"What do you need?"
During one of my favorite classes at seminary we have discussed a model called Decent Care. (Note: I will dedicate a separate post to discussing this concept) The first question that must be asked under the Decent Care model is this one: what do you need?
As I have been discussing with people the blog post You Dont Speak for Me: Instructions for Would-be-Allies by Dianne E. Anderson from her Faith and Feminism blog, some of my friends are conflicted. (Go ahead and read it and then come back here)
Even if some of us say that they would have written this article with a different tone and/or using different words, I fully agree with what is in my opinion, the biggest lesson: we first have to listen.
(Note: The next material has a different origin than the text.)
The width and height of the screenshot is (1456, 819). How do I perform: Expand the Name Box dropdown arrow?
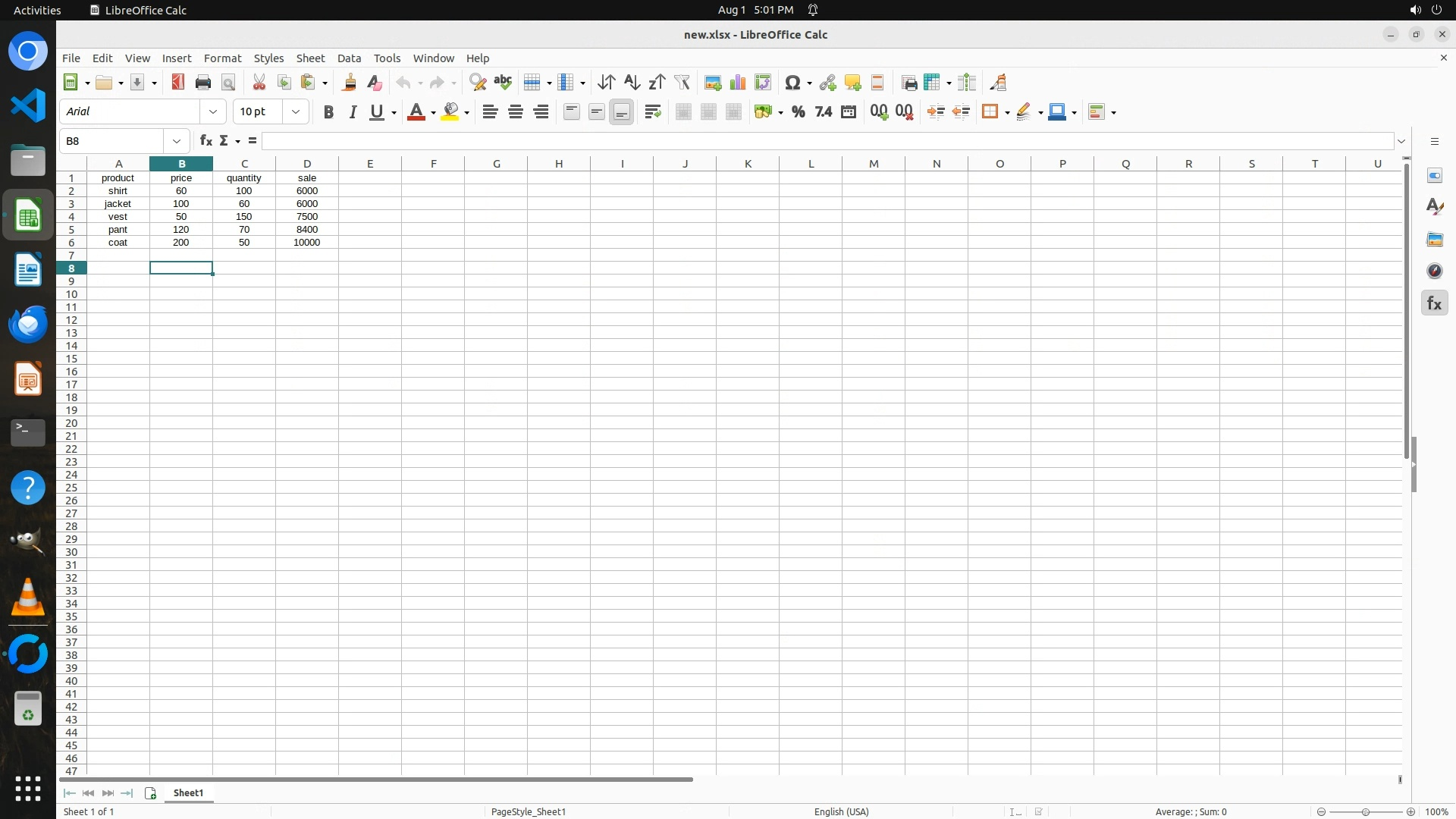click(177, 141)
If you look at the first line of the article it is "Listen up", and the last line is "Are you listening?" Listen/Listening appears over 15 times, along with this:
Come in close and cry as we cry. Allow our hurt, our pain, our continued, daily oppression to sink into your soul. It will never be a part of you like it is a part of us, but you cannot empathize if you do not listen. Our anger will make you uncomfortable. You will want to shout that you are “not like that,” but that is not what we need to hear – we don’t need to hear how our experience affects you. We need to you to simply listen and be with us.
If you plan to be an ally (or like me you already consider yourself an ally) I agree with the writer:
"We need to you to simply listen and be with us."
It appears that most of the disagreement in our discussion with my friends is centered on what to do AFTER we listen. But still we all agreed, we have to listen. My friends, I believe that after listening, and before we suggest anything we must ask: what do you need?
Once we listen to the answer, then we can continue and we must be ready to do what is needed even if that doesn't match our expectations. If we are asked to give up the mic, then we give it up. In the meantime, we educate ourselves and try to educate others. And when the moment comes to take the mic ourselves, then we shall do it with passion, compassion, and love. What do you think?